Text segment |

The robots are short-circuiting
Technology is a wonderful thing. It has helped to make the lives of ordinary Americans more comfortable than those of kings and queens throughout most of history. And the future promises even more a cornucopia of ever more astounding benefits.
Unless it destroys us first. A recent traffic fatality occurred when a supposedly self-driving car hit and killed a pedestrian crossing a street. The driver relied entirely on the automobile's computer, and events unfolded too quickly to override the controls. The lessons we should learn from that go far beyond the particulars of this case. Society needs to keep its figurative hand on the controls, and to a large extent, we are not doing that. Eventually, we may not be able.
Technology is like the protagonist in the literature of classical ancient Greek tragedy. The hero has a built-in flaw, one that dooms him to failure from the beginning, no matter what. The Greek protagonist never sees it coming, never understands what is happening, until it is too late. Likewise with us, the modern-day techno-humans.

Provided material |
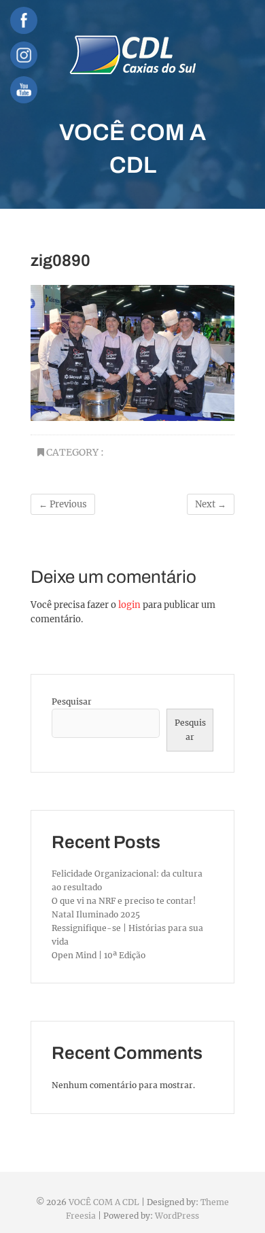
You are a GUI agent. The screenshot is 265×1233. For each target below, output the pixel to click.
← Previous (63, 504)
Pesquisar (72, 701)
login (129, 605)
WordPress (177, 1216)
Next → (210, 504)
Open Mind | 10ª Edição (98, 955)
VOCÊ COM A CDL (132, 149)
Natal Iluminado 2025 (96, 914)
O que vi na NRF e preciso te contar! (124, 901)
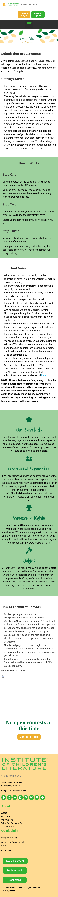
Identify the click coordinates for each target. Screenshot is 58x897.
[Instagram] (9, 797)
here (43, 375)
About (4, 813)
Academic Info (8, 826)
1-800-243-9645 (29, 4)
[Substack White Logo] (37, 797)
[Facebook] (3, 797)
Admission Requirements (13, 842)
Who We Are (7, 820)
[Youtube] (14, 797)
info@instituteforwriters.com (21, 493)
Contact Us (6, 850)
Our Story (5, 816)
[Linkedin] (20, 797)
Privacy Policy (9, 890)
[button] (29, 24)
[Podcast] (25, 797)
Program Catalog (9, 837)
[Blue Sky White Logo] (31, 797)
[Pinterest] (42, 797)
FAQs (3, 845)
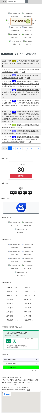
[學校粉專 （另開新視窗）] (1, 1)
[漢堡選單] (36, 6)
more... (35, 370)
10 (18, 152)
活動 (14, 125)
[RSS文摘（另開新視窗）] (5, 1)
==
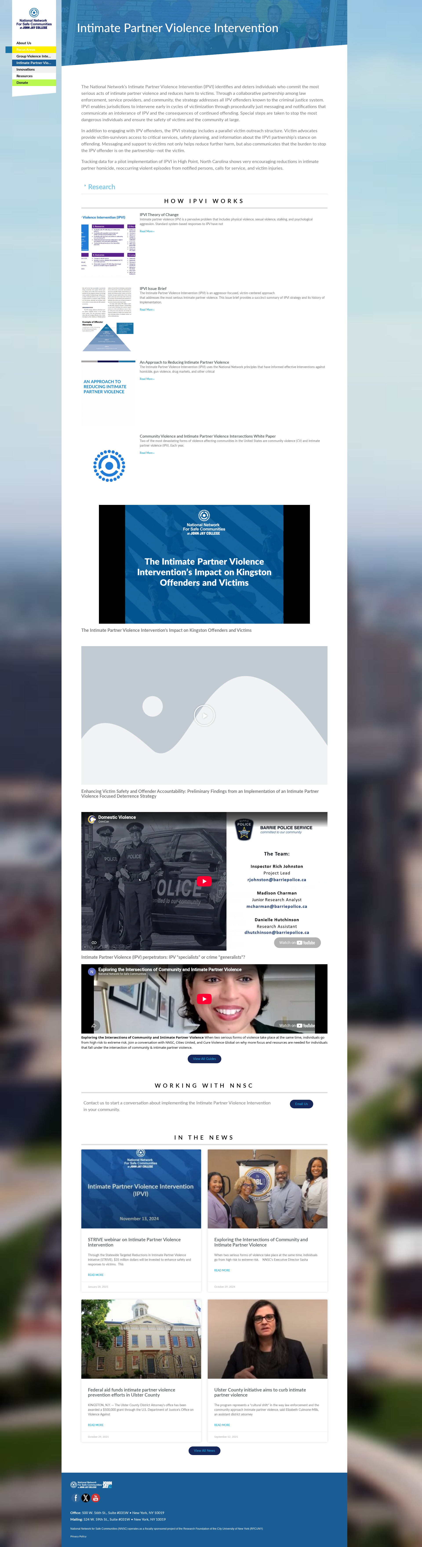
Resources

Requirement | Continue the essay on the dangers of technology from where it stops.

Result |
The recent scandal at Facebook is the portent of worse things. Its CEO, Mark Zuckerberg, is an accomplished entrepreneur, but even he seems to have been caught completely off guard. Simply put, he lost control.
Facebook is frantically scrambling to lock the proverbial barn door regarding the Cambridge Analytica scandal. But what about Google, Apple, Microsoft, Amazon, and others? At least at Facebook, the open door was discovered, albeit a bit late. But your bank may already have been hacked, with no one knowing about it except the hackers – and the doors may be wide open.
Technology is complex and is becoming more so all the time. Eventually, it will become too convoluted for anyone to control. Not only are the computers complicated, but they have become integrated into a social fabric that is unraveling before our very eyes. Soon, all this complexity will be in the hands of Millennials, many of whom are snowflakes. God help us.
The most vital functions of our infrastructure are dependent on technology that no one person fully understands. Worse yet, some of the people who understand it best are criminals and tyrants, bad actors who are indifferent about the possible downfall of civilization. Perhaps they would even welcome it.
The heads of the National Security Agency in all likelihood know everything about you that they desire to know. It is all but certain that some of those people cannot be trusted with that degree of power. They have their own interests in mind, not yours, nor that of the nation.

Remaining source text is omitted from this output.